Total features used: 177
Models successfully saved and ready for deployment!


In [4]:
# Demonstration: How to load and use the saved models
print("=== Loading Saved Models ===")

# Load the saved models
loaded_lr_model = joblib.load('linear_regression_air_pollution_model.joblib')
loaded_rf_model = joblib.load('random_forest_air_pollution_model.joblib')
loaded_feature_names = joblib.load('feature_names.joblib')

print("✓ Linear Regression model loaded successfully")
print("✓ Random Forest model loaded successfully")
print("✓ Feature names loaded successfully")

print(f"\nModel details:")
print(f"- Number of features: {len(loaded_feature_names)}")
print(f"- Random Forest estimators: {loaded_rf_model.n_estimators}")

# Example prediction using a sample from the test set
print("\n=== Example Prediction ===")
sample_index = 0
sample_features = X_test.iloc[sample_index:sample_index+1]
actual_value = y_test.iloc[sample_index]

# Make predictions with both models
lr_prediction = loaded_lr_model.predict(sample_features)[0]
rf_prediction = loaded_rf_model.predict(sample_features)[0]

print(f"Actual PM2.5 AQI Value: {actual_value}")
print(f"Linear Regression Prediction: {lr_prediction:.2f}")
print(f"Random Forest Prediction: {rf_prediction:.2f}")
print(f"Random Forest Error: {abs(rf_prediction - actual_value):.2f}")

print("\n🎉 Models are ready for production use!")

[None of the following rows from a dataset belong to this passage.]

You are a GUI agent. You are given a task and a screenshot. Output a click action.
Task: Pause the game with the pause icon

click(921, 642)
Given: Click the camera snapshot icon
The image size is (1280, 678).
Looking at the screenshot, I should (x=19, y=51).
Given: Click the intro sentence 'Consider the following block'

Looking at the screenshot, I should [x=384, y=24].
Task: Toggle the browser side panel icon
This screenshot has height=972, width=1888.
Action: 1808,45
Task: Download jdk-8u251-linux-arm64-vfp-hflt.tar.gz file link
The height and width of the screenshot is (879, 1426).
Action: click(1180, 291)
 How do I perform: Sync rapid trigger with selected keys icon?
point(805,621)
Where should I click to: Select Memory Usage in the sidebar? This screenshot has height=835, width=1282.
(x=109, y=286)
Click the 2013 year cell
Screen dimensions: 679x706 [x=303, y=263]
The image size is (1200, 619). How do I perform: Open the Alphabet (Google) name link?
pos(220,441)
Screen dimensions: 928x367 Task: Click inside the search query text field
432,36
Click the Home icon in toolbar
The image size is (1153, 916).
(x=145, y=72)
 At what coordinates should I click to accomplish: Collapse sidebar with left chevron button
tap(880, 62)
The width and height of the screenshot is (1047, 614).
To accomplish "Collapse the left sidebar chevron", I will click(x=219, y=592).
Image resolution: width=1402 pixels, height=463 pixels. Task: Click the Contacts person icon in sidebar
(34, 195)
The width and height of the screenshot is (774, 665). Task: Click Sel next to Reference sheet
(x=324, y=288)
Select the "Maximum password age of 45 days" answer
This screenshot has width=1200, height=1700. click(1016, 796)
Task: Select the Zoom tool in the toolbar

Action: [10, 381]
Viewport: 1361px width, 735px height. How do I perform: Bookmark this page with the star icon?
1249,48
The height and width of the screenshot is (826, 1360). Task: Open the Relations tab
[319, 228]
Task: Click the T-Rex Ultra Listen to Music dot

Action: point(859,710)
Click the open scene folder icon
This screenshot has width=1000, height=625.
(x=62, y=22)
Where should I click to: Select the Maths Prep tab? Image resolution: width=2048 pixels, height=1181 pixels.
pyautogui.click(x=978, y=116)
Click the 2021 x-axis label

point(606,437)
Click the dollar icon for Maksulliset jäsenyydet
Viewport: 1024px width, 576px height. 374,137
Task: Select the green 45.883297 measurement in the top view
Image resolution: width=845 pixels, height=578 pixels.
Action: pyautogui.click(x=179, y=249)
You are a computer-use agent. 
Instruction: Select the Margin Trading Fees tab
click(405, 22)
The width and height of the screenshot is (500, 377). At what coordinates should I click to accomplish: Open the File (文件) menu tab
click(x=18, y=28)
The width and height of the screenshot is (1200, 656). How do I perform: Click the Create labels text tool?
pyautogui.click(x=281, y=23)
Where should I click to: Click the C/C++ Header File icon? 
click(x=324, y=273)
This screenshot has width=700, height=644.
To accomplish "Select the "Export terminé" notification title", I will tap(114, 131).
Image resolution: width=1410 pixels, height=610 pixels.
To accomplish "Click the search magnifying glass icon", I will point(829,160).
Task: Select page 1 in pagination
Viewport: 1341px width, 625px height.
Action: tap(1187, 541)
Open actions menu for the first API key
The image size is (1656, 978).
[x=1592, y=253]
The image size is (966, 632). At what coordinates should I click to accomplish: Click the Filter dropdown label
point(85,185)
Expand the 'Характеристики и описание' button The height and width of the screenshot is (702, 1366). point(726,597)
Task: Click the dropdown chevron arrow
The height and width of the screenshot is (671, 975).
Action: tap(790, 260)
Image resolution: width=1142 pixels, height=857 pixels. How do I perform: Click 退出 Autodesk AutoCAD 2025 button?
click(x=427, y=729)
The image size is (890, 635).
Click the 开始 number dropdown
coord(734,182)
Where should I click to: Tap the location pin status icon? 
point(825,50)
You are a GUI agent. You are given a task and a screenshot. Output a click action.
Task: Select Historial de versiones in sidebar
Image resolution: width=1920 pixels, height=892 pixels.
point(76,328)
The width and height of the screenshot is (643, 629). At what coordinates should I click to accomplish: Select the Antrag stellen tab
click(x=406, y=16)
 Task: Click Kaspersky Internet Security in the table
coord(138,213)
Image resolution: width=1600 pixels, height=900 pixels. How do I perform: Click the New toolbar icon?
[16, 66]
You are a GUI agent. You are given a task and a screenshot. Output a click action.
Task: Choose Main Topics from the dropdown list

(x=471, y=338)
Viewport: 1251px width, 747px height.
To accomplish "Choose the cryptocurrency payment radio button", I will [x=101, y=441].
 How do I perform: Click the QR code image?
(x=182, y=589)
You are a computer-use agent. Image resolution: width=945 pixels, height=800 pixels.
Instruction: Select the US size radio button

=== Loading Saved Models ===
✓ Linear Regression model loaded successfully
✓ Random Forest model loaded successfully
✓ Feature names loaded successfully

Model details:
- Number of features: 177
- Random Forest estimators: 100

=== Example Prediction ===
Actual PM2.5 AQI Value: 139
Linear Regression Prediction: 143.29
Random Forest Prediction: 144.63
Random Forest Error: 5.63

🎉 Models are ready for production use!